I have a Nagios Core 3.3.1 install on a RHEL 6.2 server that can do standard check_host_alive tests all day long. In fact, I’ve got it monitoring 137 hosts that way so far. But I know that the real power of Nagios lies within NRPE. Herein lies the problem. I’ve only been experimenting with one remote host so far- another RHEL 6.2 system. I used a few online tutorials to install and configure NRPE on the remote host with xinetd. I created several custom commands in the nrpe.cfg flle as follows:

command[check_root]=/usr/local/nagios/libexec/check_disk -w 10% -c 5% -p /dev/mapper/system-root command[check_internal1]=/usr/local/nagios/libexec/check_disk -w 5% -c 10% -p /dev/mapper/system-internal1 command[check_tmp]=/usr/local/nagios/libexec/check_disk -w 10% -c 5% -p /dev/mapper/system-tmp command[check_usr]=/usr/local/nagios/libexec/check_disk -w 10% -c 5% -p /dev/mapper/system-usr command[check_system-local]=/usr/local/nagios/libexec/check_disk -w 10% -c 5% -p /dev/mapper/system-local command[check_var]=/usr/local/nagios/libexec/check_disk -w 10% -c 5% -p /dev/mapper/system-var

I created the check_nrpe command on the Nagios server with the following line:

define command { command_name check_nrpe command_line $USER1$/check_nrpe -H $HOSTADDRESS$ -c $ARG1$ }

I can run the following from the command line on the nagios server and get the appropriate output:

bash-4.1$ /usr/lib64/nagios/plugins/check_nrpe -H plprdapp -c check_var DISK OK - free space: /var 7226 MB (94% inode=99%);| /var=427MB;7256;7659;0;8063

And I can run the following (as specified in the nrpe.cfg file from above) from the command line on the remote host and also get the appropriate output:

[[email protected] etc]# /usr/local/nagios/libexec/check_disk -w 10% -c 5% -p /dev/mapper/system-var DISK OK - free space: /var 7226 MB (94% inode=99%);| /var=427MB;7256;7659;0;8063

The problem is, the host is reported as being down in the nagios web interface despite all 7 services being OK:

The error reported on the host state information screen reads, “NRPE: Command ‘check_var,’ not defined”

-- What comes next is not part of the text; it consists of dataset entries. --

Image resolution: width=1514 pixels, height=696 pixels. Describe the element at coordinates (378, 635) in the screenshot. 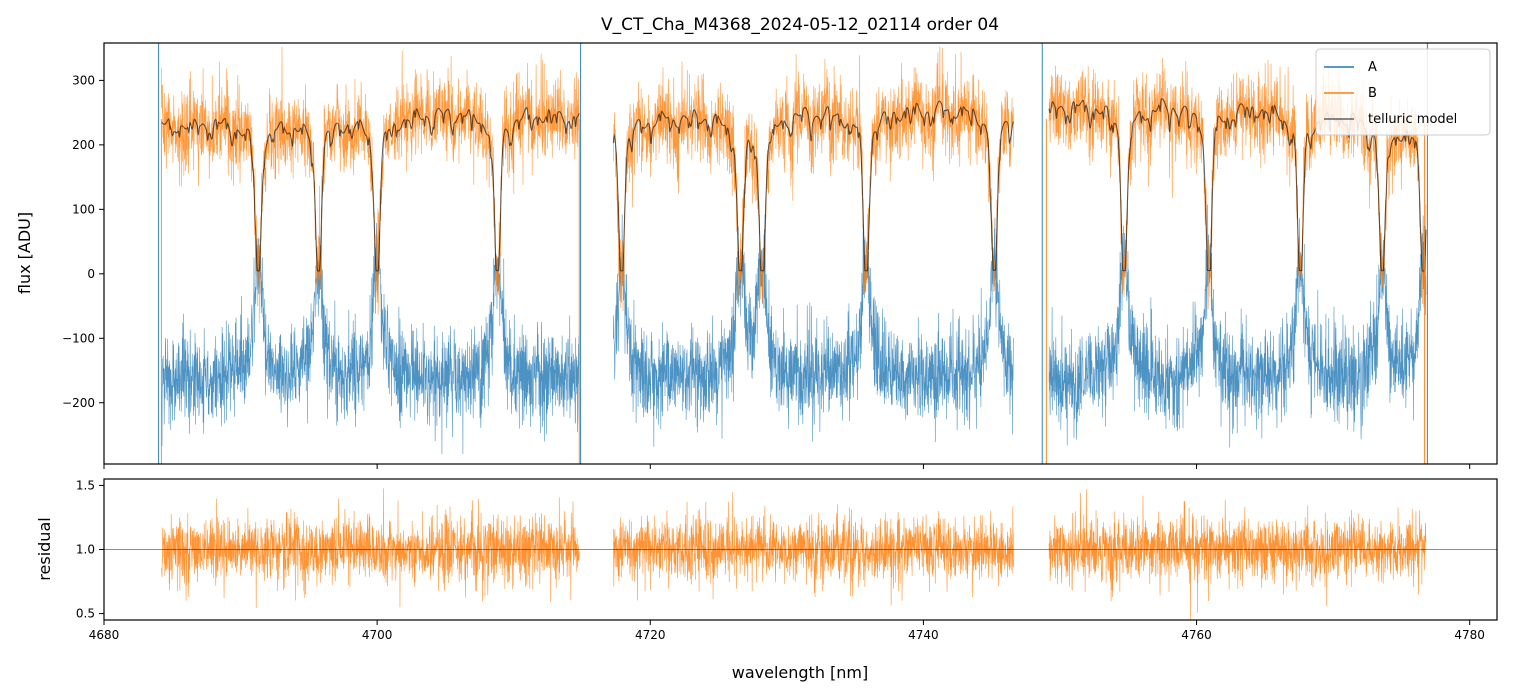

I see `x-tick-label: 4700` at that location.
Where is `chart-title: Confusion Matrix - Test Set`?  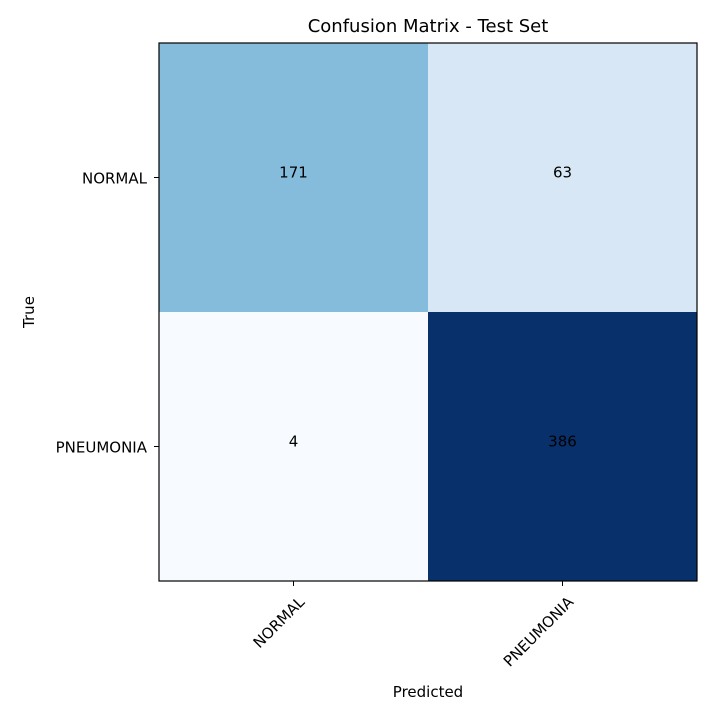
chart-title: Confusion Matrix - Test Set is located at coordinates (428, 26).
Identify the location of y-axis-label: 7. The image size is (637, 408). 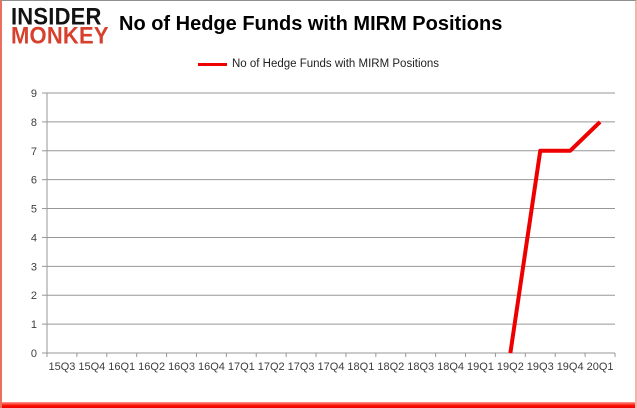
(34, 152).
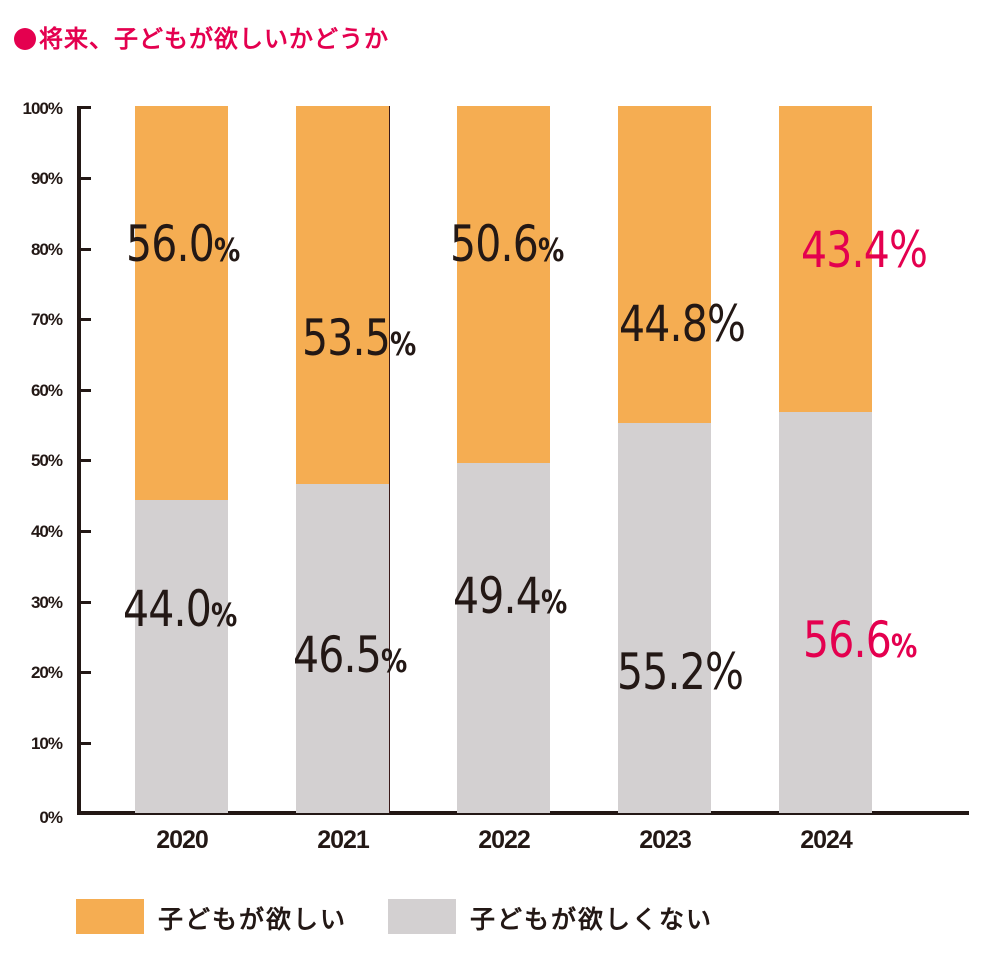  I want to click on legend: 子どもが欲しい 子どもが欲しくない, so click(500, 918).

How can this be? check_var works locally and remotely. Can someone point me in the right direction?


I don’t know about your check_var situation (maybe there is a comma in the way?).
The only time i had all services displayed as ok and host down was when i was monitoring hosts that were not responding to ping (ping to death) So they always showed as down. I just used another command to check if they were up. In my case i used check_nrpe without a command so it just replies it is fine.